Migraine Attack Pain Phase Prediction Study

Launched by FUNDACIÓN DE INVESTIGACIÓN BIOMÉDICA - HOSPITAL UNIVERSITARIO DE LA PRINCESA · Jun 10, 2024

Keywords

ClinConnect Summary

The Migraine Attack Pain Phase Prediction Study is a clinical trial designed to explore how to predict the pain levels during a migraine attack. Researchers will examine early warning signs, known as premonitory symptoms, and will use a special monitoring device that records real-time body measurements to understand how these signs relate to the onset of migraine pain. This study is part of ongoing research at the Hospital de La Princesa in collaboration with universities in Madrid and aims to improve treatment and management of migraines.
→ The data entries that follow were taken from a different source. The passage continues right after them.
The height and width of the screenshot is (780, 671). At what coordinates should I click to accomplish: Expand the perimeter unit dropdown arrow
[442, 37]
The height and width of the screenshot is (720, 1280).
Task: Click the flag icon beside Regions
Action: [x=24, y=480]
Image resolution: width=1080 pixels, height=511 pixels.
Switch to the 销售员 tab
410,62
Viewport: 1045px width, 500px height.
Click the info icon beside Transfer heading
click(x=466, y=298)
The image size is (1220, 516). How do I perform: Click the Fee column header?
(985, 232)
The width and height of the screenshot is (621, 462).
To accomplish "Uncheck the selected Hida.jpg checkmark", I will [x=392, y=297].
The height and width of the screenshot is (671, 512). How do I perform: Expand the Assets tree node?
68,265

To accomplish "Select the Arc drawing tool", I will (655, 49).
To participate in this study, you must be between 15 and 69 years old, have a diagnosis of migraine from a specialist, and experience 10 to 14 migraine days each month. You should also be comfortable using smartphone devices and able to commit to two months of follow-up. Throughout the study, participants will be monitored for their symptoms and provided with guidance on how to track their migraines. It’s important to know that there are specific health conditions that could exclude someone from participating, such as certain heart diseases or having other types of headaches. This trial hopes to provide valuable insights into better predicting and managing migraine attacks.

Gender

ALL

Eligibility criteria

• Inclusion Criteria:
• • Age between 15 years and 69 years.
• • Diagnosed with migraine by a headache neurologist and according to the criteria proposed by ICHD-3.
• • History of migraine of at least 1 year of evolution.
• • Normal neurological examination.
• • Have given your informed consent.
• • Be able to describe your clinical situation and the characteristics of your headache.
• • Have an average of 10 to 14 migraine days per month in the three months prior to inclusion (high-frequency episodic migraine).
• • User-level management capacity of "smartphone" type electronic devices.
• • Be able to complete two months of study follow-up.
• Exclusion Criteria:
• • Presence of another type of headache, with the exception of headache due to excessive use of analgesic medication.
• • Cognitive deficiency or any other pathology that may prevent or make it difficult for the patient to perform the study correctly.
• • Neurological focus in the examination.
• • Pregnancy or breastfeeding period.
• • Patients with known heart disease or bronchopathy, Sjögren\'s syndrome, diabetes mellitus, or hypo/hyperthyroidism.
• • Carriers of pacemakers, neurostimulators or any other electronic device that is considered to make the interpretation of biometric records difficult.
• • Anatomical problem that makes the use of the device impossible.
• • Patients in whom it is expected that a change in migraine preventive treatment or other usual treatment will be possible during the study period.